Solomon says most of his wealth is shielded Ex-patients seek $140 million

October 15, 1993|By Frank D. Roylance | Frank D. Roylance,Staff Writer

Dr. Neil Solomon may be worth more than $2 million, but he has told a federal bankruptcy judge that only $44,000 of that would be subject to claims by three former patients.

The women sued in Baltimore Circuit Court in July and August, seeking $140 million in damages from Dr. Solomon for allegedly luring them into sexual relationships. The court sealed their names to protect their privacy.

Action on the suits stopped when he filed for bankruptcy last month.

At the time, Dr. Solomon, 61, said he had sought financial protection to save his family "from a fate they cannot afford and do not deserve."

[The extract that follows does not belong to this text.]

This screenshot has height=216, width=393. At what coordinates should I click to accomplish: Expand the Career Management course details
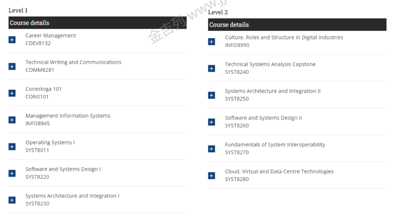tap(12, 40)
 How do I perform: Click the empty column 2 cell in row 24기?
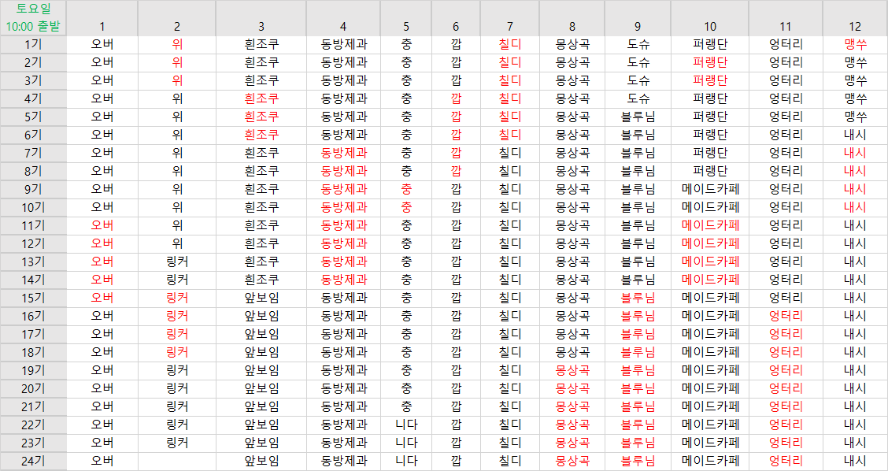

In a financial statement filed last week in federal court in Baltimore, the former Maryland health secretary listed all but $44,144 of his assets as retirement funds or property held jointly with his wife, and therefore off-limits to creditors.

Dr. Solomon filed a proposal that he not be required to sell nonexempt assets. Instead, he proposes to pay a bankruptcy trustee $750 a month, roughly the difference between his monthly income of $15,446 and expenses of $14,643. The money could be used to pay creditors.

The payments typically would be made for three years, but Dr. Solomon has offered to make them for five years, for a total of $45,000.

The only creditors listed are the three former patients who have sued and the first plaintiff's husband, who joined his wife's suit.

E. Dale Adkins III, Dr. Solomon's attorney, was unavailable for comment on the plan.

Joanne L. Suder, the plaintiffs' attorney, said they will challenge Dr. Solomon's filing but "haven't decided at this point . . . what form our challenges will take."

Harvey Lebowitz, a federal bankruptcy judge in Maryland until his

retirement in 1982, said, "There are certain pensions, profit-sharing and other retirement-type vehicles that are exempt from reach by creditors."

Similarly property held jointly by married people as "tenants by the entirety" is out of reach.

Another expert, who asked not to be identified, said that what is unusual in this case is "how much he [Solomon] had and how little of it appears to be available for creditors. And what is not known is whether or not he'll get away with that."

Dr. Solomon earned $538,000 in salary in 1992, plus $118,000 from publishing and consulting interests, according to his statement. He also received $25,123 in state pension funds in the year that ended Sept. 20, 1993.

He has made gifts to family members totaling about $42,000 since November and has paid about $71,000 to creditors, including insurance companies, banks and the Internal Revenue Service.

Dr. Solomon lists assets of $2,184,645, including his Mount Washington home, valued at $323,510; money market funds worth $228,615; retirement and pension funds worth almost $1.5 million; and stocks and bonds worth nearly $103,000.

The filing lists household goods, including furniture, worth $575; clothing, including 30 suits, worth $675; jewelry worth $145; and a 1991 Mercedes worth $42,500.